Antilope cervicapre

Nom scientifique : Antilope cervicapra

Classe : Mammifères

Ordre : Artiodactyles

Famille : Bovidés

Habitat : Savanes, plaines herbeuses, bois clairsemés

Localisation géographique : Inde, Népal, Pakistan. Introduite aux États-Unis

Taille : 70 à 80 cm au garrot, 100 à 150 cm de long

Poids : 30 à 50 kg

Espérance de vie : 10 à 15 ans dans la nature. Jusqu’à 18 ans en captivité

Reproduction : 6 mois de gestation. 1 petit par portée

Régime alimentaire : Herbivore (herbes, feuilles, fleurs)

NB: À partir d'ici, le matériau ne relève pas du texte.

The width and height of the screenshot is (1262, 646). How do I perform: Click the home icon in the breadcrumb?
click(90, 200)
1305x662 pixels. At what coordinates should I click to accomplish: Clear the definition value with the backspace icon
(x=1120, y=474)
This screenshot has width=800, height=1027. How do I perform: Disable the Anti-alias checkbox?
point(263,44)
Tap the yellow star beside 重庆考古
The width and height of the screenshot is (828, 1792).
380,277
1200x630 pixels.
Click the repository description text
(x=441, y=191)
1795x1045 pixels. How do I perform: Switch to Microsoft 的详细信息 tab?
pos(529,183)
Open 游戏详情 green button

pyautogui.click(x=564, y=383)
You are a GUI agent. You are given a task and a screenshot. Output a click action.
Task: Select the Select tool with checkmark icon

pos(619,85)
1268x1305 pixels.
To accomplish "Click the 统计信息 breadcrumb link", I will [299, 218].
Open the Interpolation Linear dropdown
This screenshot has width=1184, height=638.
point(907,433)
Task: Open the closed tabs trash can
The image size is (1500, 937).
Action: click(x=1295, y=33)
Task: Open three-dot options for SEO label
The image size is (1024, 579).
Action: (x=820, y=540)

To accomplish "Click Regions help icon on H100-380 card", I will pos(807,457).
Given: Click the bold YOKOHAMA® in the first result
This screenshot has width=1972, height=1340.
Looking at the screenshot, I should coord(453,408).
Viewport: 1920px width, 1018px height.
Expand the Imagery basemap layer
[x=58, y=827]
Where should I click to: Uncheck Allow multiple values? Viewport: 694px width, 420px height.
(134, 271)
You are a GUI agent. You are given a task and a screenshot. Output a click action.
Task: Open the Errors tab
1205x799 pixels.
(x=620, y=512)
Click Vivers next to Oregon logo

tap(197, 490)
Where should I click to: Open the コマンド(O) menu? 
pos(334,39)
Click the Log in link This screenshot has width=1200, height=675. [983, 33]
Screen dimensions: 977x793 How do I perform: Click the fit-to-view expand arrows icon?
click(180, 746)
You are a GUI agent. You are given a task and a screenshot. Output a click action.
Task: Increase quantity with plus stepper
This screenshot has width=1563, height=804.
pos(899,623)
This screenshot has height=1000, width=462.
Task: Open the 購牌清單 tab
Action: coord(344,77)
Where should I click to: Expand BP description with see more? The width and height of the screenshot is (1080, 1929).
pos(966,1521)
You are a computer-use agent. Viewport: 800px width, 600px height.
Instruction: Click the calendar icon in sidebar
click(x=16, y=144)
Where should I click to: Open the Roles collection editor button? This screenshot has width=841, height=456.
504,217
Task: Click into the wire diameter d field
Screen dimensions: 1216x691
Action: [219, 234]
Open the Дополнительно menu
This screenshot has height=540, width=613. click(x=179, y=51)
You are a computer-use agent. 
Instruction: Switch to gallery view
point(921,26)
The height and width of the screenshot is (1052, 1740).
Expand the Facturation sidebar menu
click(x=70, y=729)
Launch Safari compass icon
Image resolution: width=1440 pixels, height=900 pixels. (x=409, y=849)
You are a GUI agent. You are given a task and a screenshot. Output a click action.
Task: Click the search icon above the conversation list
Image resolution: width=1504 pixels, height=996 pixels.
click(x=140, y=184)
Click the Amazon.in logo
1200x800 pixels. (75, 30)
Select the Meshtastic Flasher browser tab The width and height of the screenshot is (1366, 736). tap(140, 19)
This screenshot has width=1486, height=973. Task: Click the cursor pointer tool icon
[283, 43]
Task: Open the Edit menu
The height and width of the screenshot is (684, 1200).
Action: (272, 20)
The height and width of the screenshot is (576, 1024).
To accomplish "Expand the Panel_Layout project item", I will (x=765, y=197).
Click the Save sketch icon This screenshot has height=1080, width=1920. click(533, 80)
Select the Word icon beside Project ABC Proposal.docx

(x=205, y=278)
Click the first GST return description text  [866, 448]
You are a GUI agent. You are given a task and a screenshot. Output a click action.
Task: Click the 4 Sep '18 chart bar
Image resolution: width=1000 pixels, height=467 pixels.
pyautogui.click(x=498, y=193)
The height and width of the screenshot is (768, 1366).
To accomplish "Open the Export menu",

Antilope cervicapre mâle aux aguets, regardant l'objectif de l'appareil photo
Groupe d'antilopes cervicapres broutant dans la prairie
photo d'une antilope cervicapre mâle broutant l'herbe
Tête d'antilope en nuances de gris su fond noir
Dessin naturaliste d'une antilope cervicapre mâle

Description

L’antilope cervicapre, que l’on appelle aussi « antilope indienne », vit en harde, un groupe pouvant compter jusqu’à 50 individus, avec un mâle dominant, ses femelles et leurs petits. Au sein de cette espèce, les mâles se distinguent des femelles par leur pelage foncé et leurs cornes torsadées pouvant atteindre 60 cm de haut.

Les mâles dominants délimitent leur territoire avec des excréments et des sécrétions du larmier (glande près de l’œil), pour repousser les groupes de jeunes mâles vivant en périphérie. Ils les combattent également, en période de reproduction, afin de conserver le droit de s’accoupler aux femelles du harem.

L’antilope cervicapre est l’un des animaux terrestres les plus agiles et les plus rapides au monde. Très craintive elle fuit au moindre danger. Sa course peut alors atteindre une vitesse de 80 à 110 km/h, entrecoupée de bonds prodigieux de 6 mètres de long et de 2 mètres de haut.

Conservation

En Inde et au Pakistan, les populations d’antilopes cervicapres sont encore assez abondantes. Cependant, les activités humaines menacent de plus en plus leur existence. La chasse et le braconnage ont considérablement réduit leur nombre, tandis que le développement des activités agricoles restreint leur espace naturel.

L’UICN les a donc placés dans la catégorie “en préoccupation mineure”.